Drs. Donald Jenkins '84 and Daniel Grabo '98: A Closer Look
Drs. Jenkins and Grabo, alumni trauma surgeons profiled here, each have key educational and career accomplishments, which neither will boast about. Humility is a trait that characterizes both and is illustrated, in just one example, through Grabo’s recollection of how and why he became one of six people to receive a Romanian Medal of Honor.
As chief of trauma at a hospital in Kandahar, Afghanistan in 2014, Grabo was charged with triaging the care for the wounded. One of the most significant tasks the team had to perform was an aggressive, invasive procedure known as a resuscitative thoracotomy, which involves cracking the chest and cross-clamping the aorta. Amid a chaotic scene with several others severely injured, Grabo’s team succeeded in getting this most critically wounded patient to recovery and on to intensive care in a successful and timely manner. Before the medals were awarded, Grabo said, he was given no choice but to accept his, as the unit leader. He also was charged with selecting the five other medal recipients, something he called an impossible task.
Therefore, it’s “an award I have proudly displayed in my home, but I don’t want it,” he said, explaining that every member of his team truly deserved the same honor. “As a commander, you want to make sure the people you bring to the fight are honored,” he said.

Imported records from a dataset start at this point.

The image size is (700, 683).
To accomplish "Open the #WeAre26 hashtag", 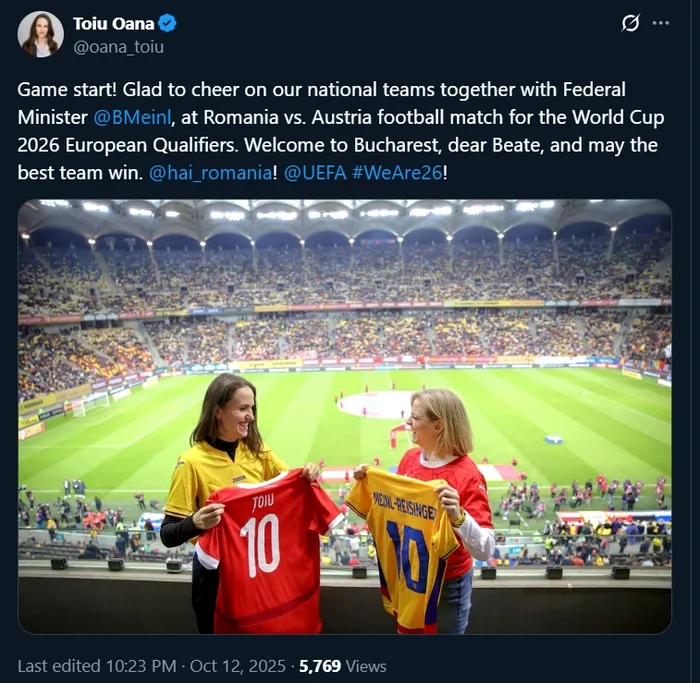I will (396, 172).
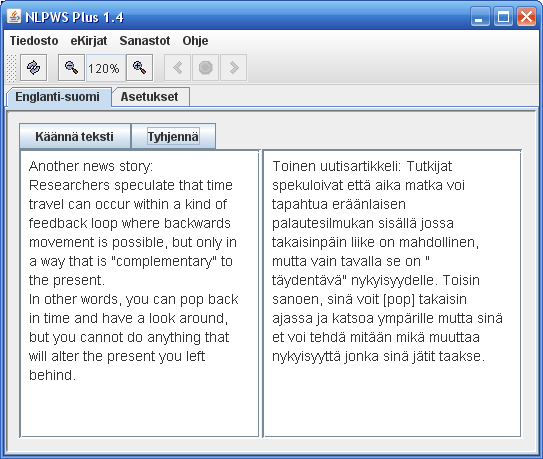
Task: Click the Java icon in title bar
Action: coord(14,16)
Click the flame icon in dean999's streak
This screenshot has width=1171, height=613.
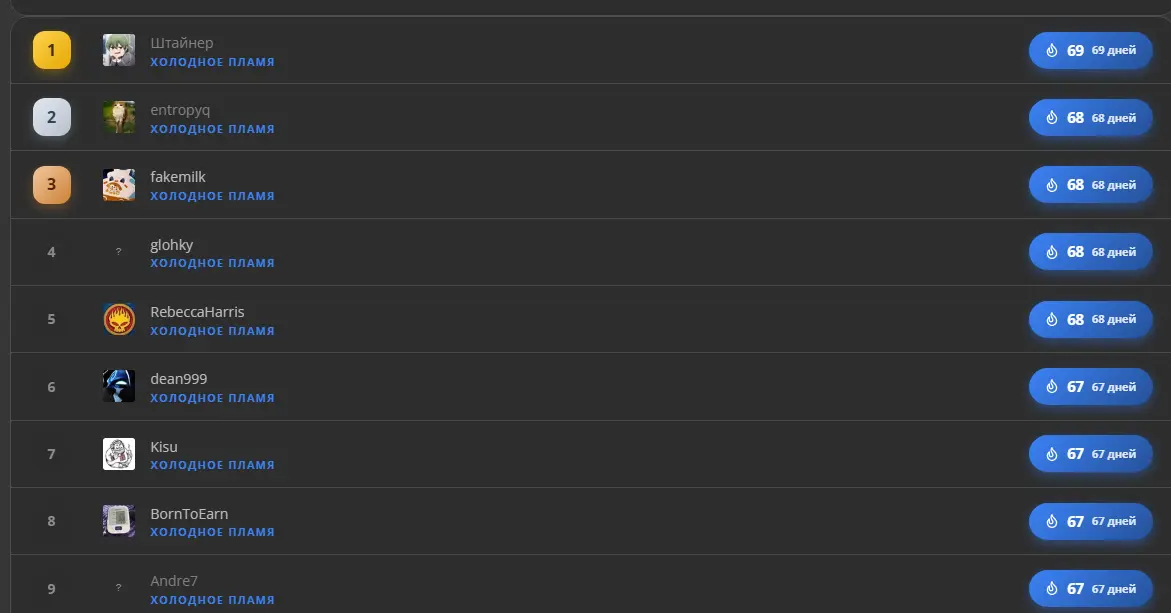click(1052, 387)
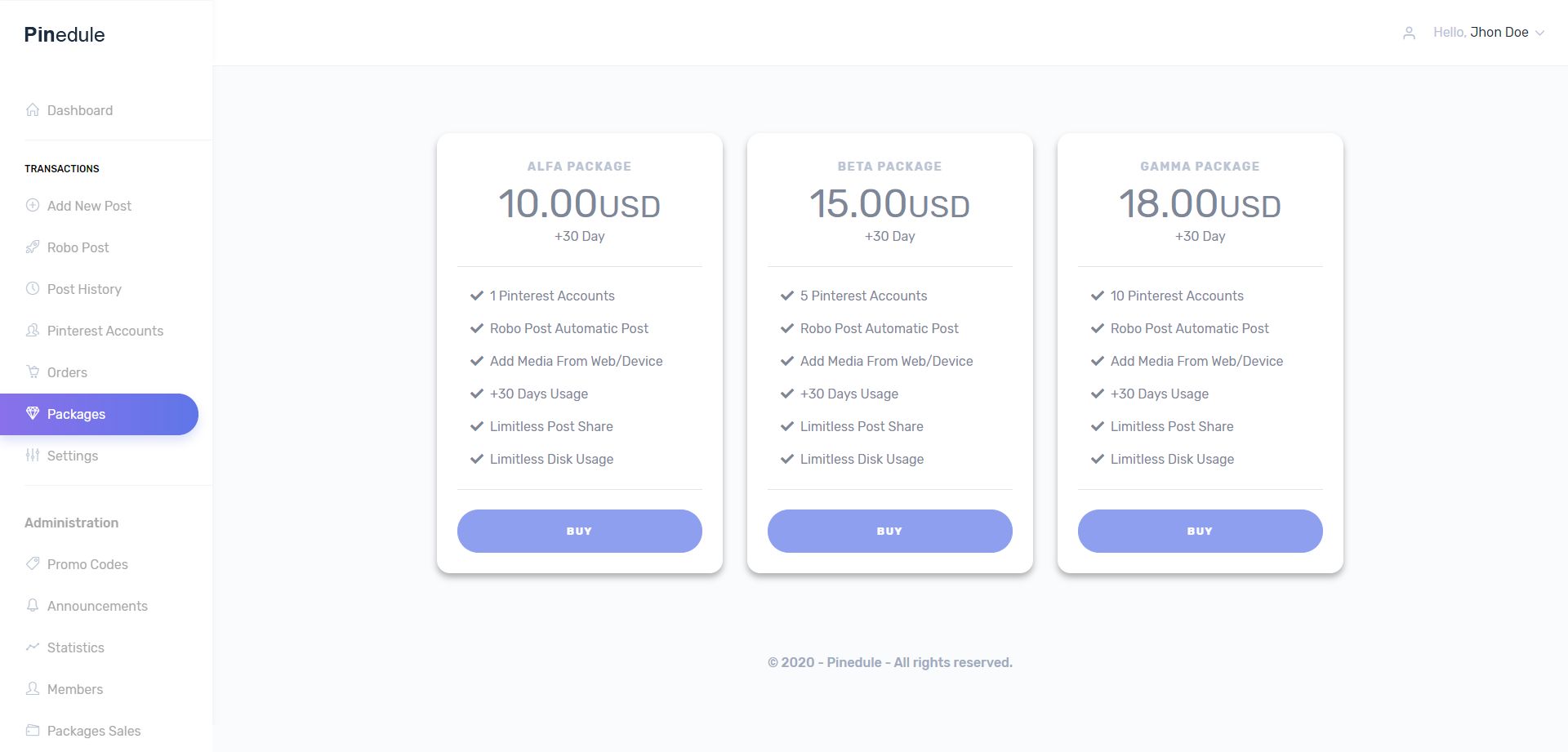This screenshot has height=752, width=1568.
Task: Go to the Statistics page
Action: click(x=75, y=647)
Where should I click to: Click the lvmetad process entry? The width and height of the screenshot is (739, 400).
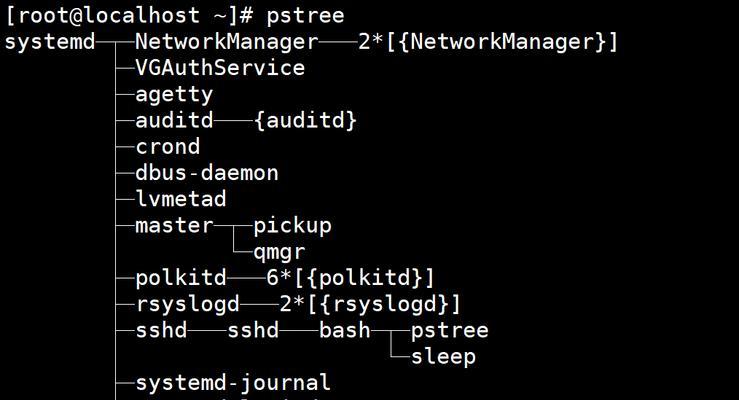click(181, 199)
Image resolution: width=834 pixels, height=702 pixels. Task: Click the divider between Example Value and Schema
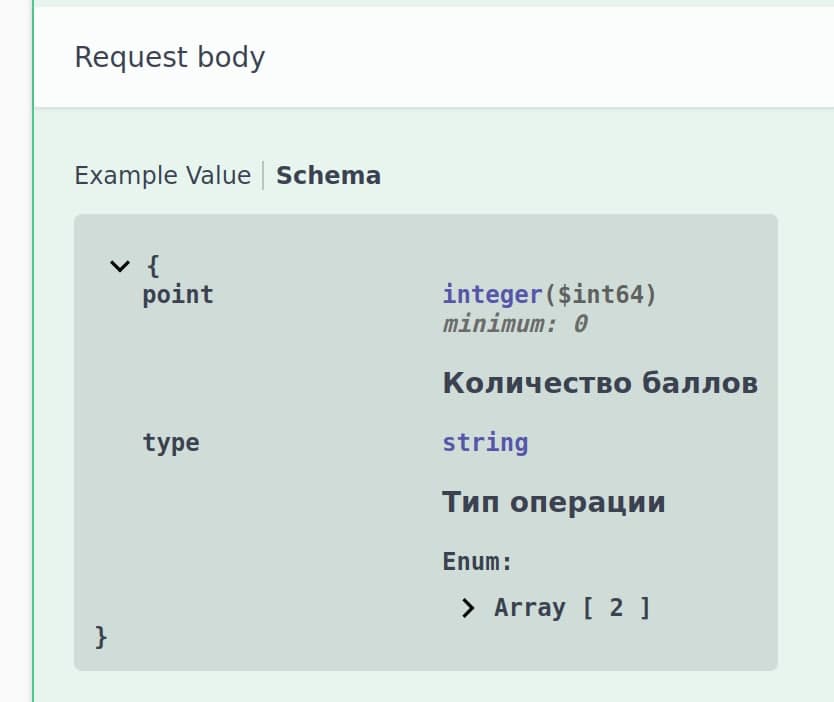click(265, 175)
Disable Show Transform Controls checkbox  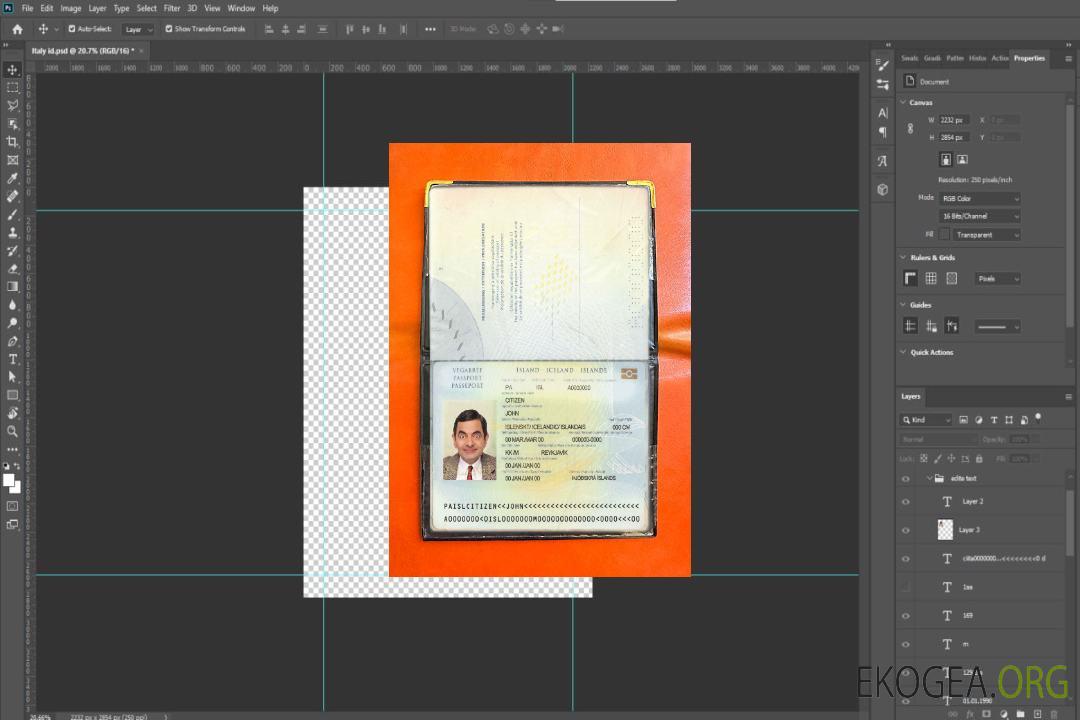coord(168,29)
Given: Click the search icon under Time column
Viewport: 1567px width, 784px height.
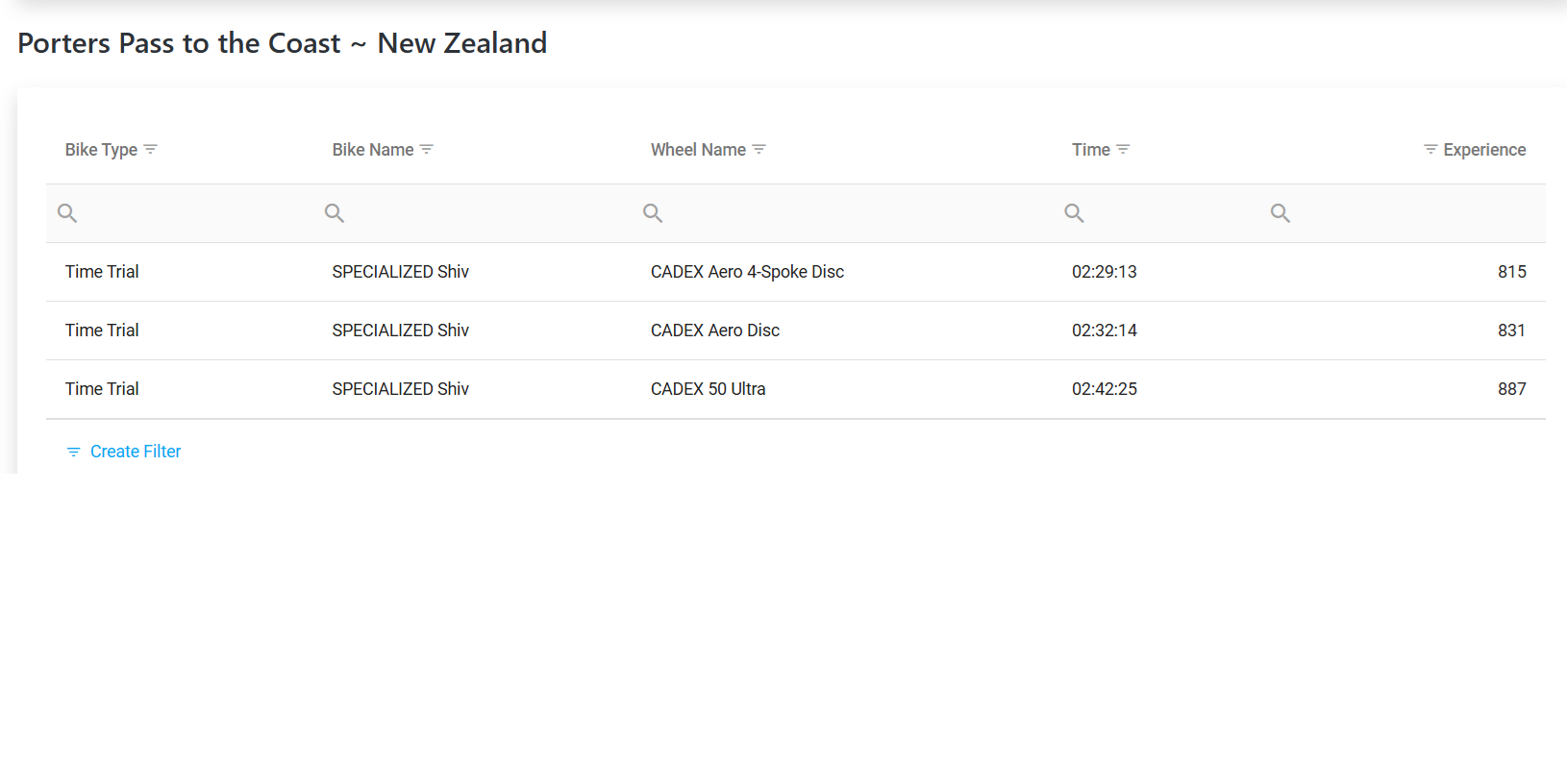Looking at the screenshot, I should point(1074,213).

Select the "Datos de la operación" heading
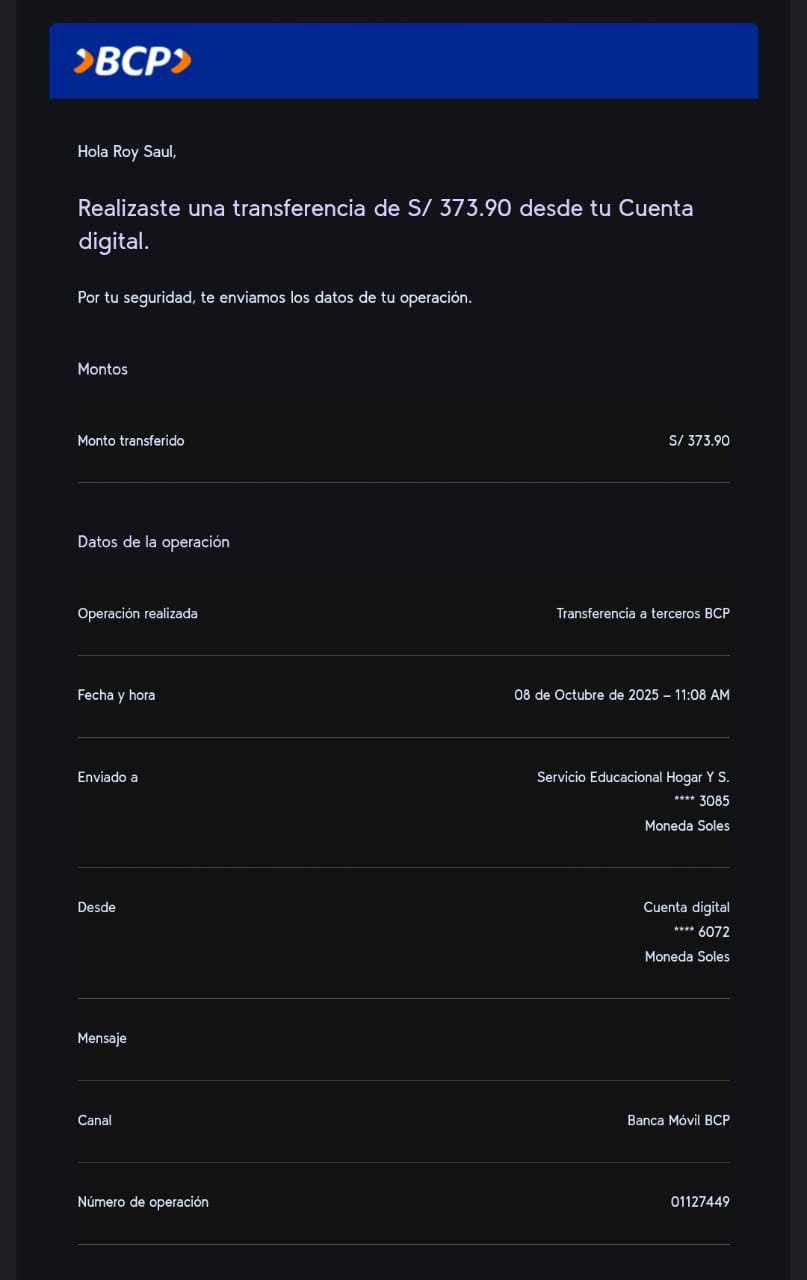153,542
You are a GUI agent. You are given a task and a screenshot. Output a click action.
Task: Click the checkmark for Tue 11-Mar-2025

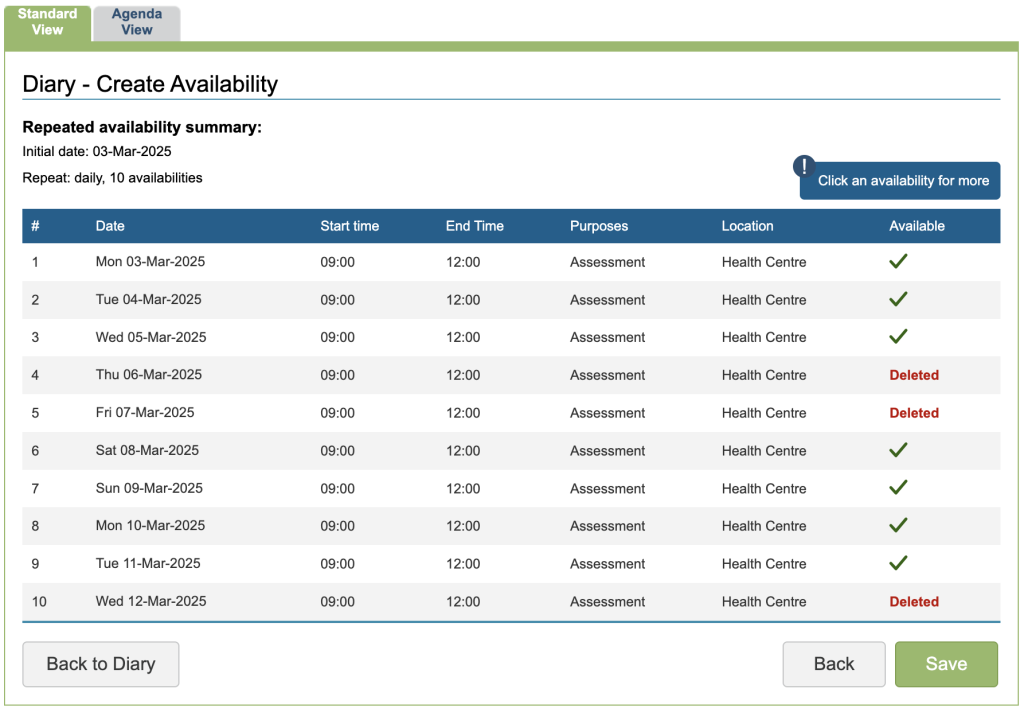(x=898, y=563)
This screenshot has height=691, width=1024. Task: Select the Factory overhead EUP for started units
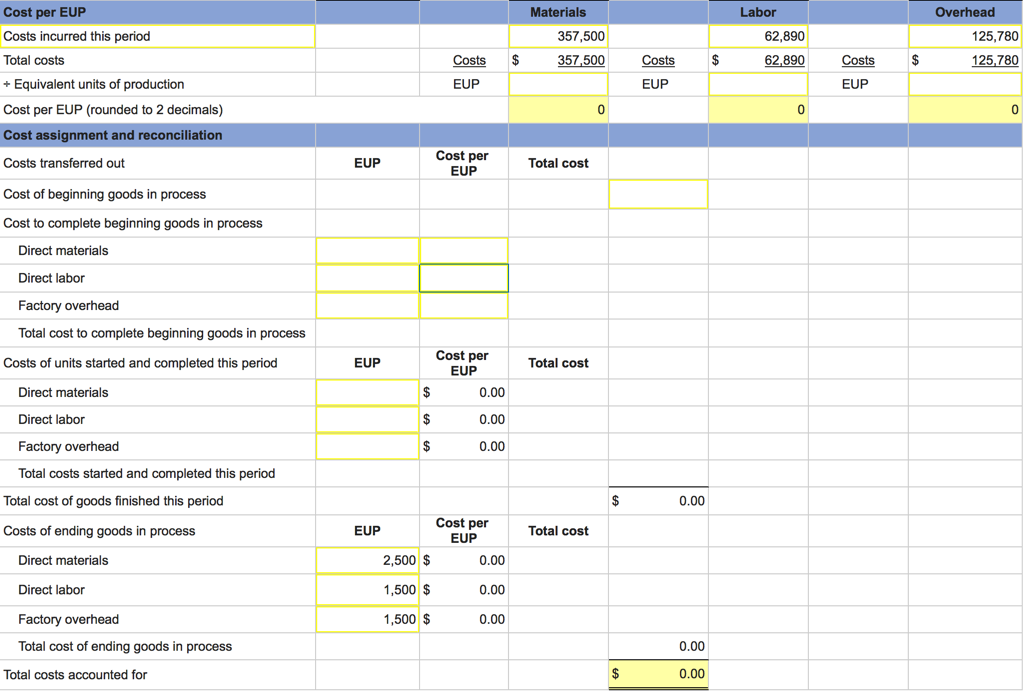pos(367,446)
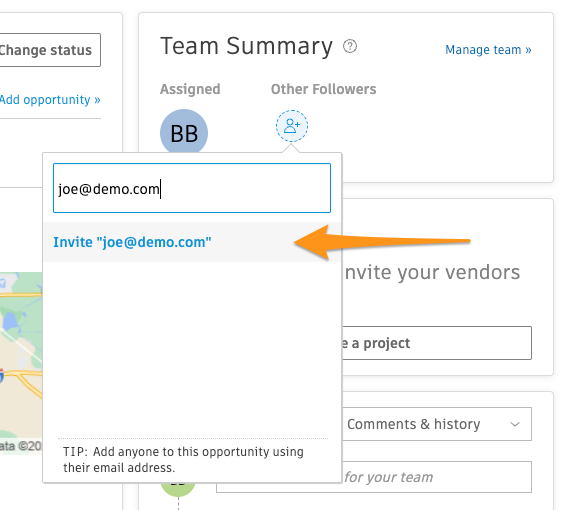Click the Assigned column label

click(x=190, y=89)
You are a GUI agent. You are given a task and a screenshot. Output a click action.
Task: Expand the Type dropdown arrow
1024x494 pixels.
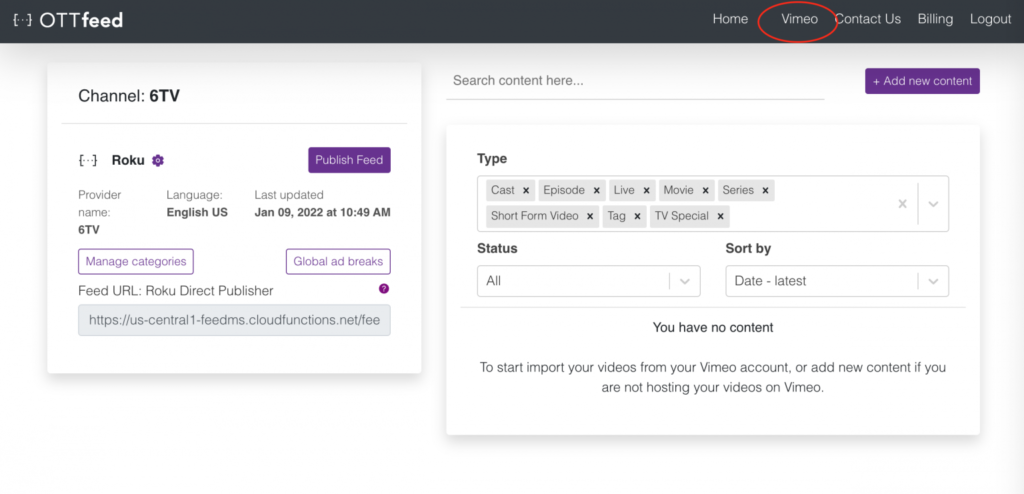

On that chaotic day, Grabo said, those people implemented every one of the treatments Dr. Jenkins worked so hard to bring to the medical forefront once again.
“How I take care of trauma patients is largely based on what Dr. Jenkins did over there," said Grabo.
Dr. Jenkins’ impressive curriculum vitae includes a bachelor of science in biochemistry from The University of Scranton, a medical degree from the Uniformed Services University of the Health Sciences, internships and a chief residency in the Wilford Hall Ambulatory Surgical Center of the United States Air Force, and a fellowship in trauma and surgical critical care and focused abdominal sonography in trauma at the Hospital of the University of Pennsylvania.
Grabo also did trauma training at the University of Pennsylvania and noted that he crossed paths with his former Northeastern Pennsylvania neighbor again a few years ago at EAST, or the Eastern Association for the Surgery of Trauma, for which Grabo is now chair of the military section.
Grabo graduated from Georgetown Medical School in 2003, after spending a year in the civilian world working with his accountant father. He completed a residency in general surgery at Thomas Jefferson University before moving to Norfolk, Virginia, where he was a naval surgeon.
In 2010, he returned to Philadelphia for a fellowship before moving to Los Angeles in 2012 to join the Navy Trauma Training Center, where, he explained, those going overseas to treat the combat-wounded are trained. In 2014, he deployed to Afghanistan and spent 10 months as chief of trauma at NATO Role 3 Hospital in Kandahar. He then returned to Los Angeles, where, he said, “How I take care of trauma patients is largely based on what Dr. Jenkins did over there.”
Disclosure from the Department of the Navy/the Department of Defense (D.O.D.): The views presented here are those of the author and not necessarily the Navy or D.O.D.